**Assigned task 1**
Using the passage on anatomical imaging in interwar Vienna, decide whether each statement agrees with it: (a) Around 1900 Vienna was home to one of the leading medical schools. (b) Birgit Nemec studied medico-anatomical imaging of the years before the First World War. (c) The First World War made anatomical visualization easier by expanding material resources. Answer yes or no for each, and quote the words of the passage that decide it.
**Assigned task 2**
Go on with the passage on anatomical imaging in interwar Vienna, starting right after its final sentence.

**Passage provided**

Julius Tandler's atlas for systematic anatomy. Leipzig 1919: C.W. Vogel.
Project (2013)

Visual Cultures of Anatomy in Vienna, Global Networks, and Medico Anatomical Artefacts as Media of Exchange

Anatomists, social policymakers, and artists produced in early twentieth-century Vienna a variety of images of the human body, which had different functions, uses, and meanings in the changing scientific, political, and cultural contexts of European modernity. Birgit Nemec examined medico-anatomical imaging in the interwar period as a cultural practice. Around 1900 Vienna housed one of the leading medical schools, famous for it’s rich collections and the production of teaching aids. The First World War however, not only made anatomical visualization a difficult and precarious endeavor within limited personal and material resources but turned it into a highly political endeavor, engaged in designing future humans and society against the background of key changes in the life sciences, vivid public health debates, aggressive politics, and eugenic discourses.

Looking more closely at interwar anatomical image production reveals medical, socio-, and biopolitical knowledge in transit. What (epistemic) values determine the specific construction of visual anatomies? What discourses and practices realize actor’s assumptions of corporeality, health, sickness, and society and what are the contexts that set the stage for the transformations of knowledge, political, social, and symbolic orders, related to image production?

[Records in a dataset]

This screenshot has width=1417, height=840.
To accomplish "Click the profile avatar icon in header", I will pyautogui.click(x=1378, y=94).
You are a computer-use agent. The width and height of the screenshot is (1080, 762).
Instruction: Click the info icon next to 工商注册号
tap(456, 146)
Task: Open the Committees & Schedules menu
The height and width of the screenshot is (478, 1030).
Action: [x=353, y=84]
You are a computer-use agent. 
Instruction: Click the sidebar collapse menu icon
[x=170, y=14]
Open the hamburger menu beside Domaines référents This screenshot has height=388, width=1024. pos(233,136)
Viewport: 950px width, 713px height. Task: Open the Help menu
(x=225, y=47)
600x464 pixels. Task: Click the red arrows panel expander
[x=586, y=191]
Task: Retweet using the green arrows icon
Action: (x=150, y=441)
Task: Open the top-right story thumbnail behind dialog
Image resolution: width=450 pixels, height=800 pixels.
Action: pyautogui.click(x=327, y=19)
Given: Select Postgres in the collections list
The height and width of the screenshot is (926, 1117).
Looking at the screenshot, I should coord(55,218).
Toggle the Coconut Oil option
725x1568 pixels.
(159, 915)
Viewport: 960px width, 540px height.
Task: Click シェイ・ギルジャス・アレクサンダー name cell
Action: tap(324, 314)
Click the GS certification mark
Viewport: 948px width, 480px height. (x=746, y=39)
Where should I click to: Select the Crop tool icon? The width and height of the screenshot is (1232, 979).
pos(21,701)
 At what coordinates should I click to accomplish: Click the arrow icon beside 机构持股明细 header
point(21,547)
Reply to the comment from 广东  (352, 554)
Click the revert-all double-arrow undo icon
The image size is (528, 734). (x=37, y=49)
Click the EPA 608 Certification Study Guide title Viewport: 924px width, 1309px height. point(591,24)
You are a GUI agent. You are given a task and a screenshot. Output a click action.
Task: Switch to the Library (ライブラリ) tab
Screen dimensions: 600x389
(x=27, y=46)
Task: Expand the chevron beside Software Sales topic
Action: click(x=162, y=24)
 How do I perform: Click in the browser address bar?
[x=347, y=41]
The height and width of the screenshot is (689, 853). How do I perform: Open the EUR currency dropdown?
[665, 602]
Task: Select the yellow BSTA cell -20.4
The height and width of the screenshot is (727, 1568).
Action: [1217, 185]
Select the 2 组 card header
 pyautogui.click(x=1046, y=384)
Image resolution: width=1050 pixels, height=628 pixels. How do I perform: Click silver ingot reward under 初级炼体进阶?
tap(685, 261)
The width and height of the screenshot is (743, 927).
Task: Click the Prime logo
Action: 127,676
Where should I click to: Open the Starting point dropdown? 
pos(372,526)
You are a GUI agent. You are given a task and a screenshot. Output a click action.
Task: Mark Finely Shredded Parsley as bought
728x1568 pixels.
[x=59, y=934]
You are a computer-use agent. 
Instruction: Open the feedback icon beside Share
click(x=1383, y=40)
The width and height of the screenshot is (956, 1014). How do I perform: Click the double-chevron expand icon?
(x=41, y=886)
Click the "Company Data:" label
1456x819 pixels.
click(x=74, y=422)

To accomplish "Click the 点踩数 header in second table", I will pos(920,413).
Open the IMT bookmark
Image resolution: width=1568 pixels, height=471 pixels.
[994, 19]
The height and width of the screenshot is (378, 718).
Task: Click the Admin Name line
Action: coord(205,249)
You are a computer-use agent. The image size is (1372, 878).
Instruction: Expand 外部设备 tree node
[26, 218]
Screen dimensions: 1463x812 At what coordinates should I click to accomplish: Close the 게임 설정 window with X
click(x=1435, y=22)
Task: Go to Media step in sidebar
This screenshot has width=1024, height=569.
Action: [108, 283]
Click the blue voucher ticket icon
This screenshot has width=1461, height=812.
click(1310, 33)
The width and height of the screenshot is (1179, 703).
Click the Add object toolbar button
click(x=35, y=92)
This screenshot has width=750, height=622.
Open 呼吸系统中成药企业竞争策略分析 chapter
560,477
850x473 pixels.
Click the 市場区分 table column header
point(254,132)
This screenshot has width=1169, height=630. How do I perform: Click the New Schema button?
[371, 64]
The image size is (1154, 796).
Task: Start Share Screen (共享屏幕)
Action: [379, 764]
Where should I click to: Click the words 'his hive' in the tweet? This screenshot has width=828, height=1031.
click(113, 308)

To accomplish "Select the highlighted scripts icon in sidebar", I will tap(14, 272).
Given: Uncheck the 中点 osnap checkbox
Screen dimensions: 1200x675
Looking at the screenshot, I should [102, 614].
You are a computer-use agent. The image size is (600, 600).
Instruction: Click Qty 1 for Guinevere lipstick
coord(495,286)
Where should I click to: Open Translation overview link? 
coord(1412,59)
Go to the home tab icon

**Task response 1**
(a) Yes: "Around 1900 Vienna housed one of the leading medical schools"
(b) No: "Birgit Nemec examined medico-anatomical imaging in the interwar period as a cultural practice."
(c) No: "made anatomical visualization a difficult and precarious endeavor within limited personal and material resources"

**Task response 2**
On the basis of five key artifacts—an anatomical atlas, a public health chart, a wire brain model, an oil painting and an x-ray film—Birgit Nemec traced exchange processes between national and global visual cultures. Working from and with these artefacts reveals vivid stories about drawing social landscapes (Latour 2007), producing political images (Rancière 2006), and propagating knowledge about the body. By tracing out these interrelationships, the project allowed one to take a closer look at urban structures, local milieus and their international networks, thus elucidating, for example, how the first social- democratic anatomical atlas links to hygiene fairs, the global polis, and the new visuality of radiokinematography.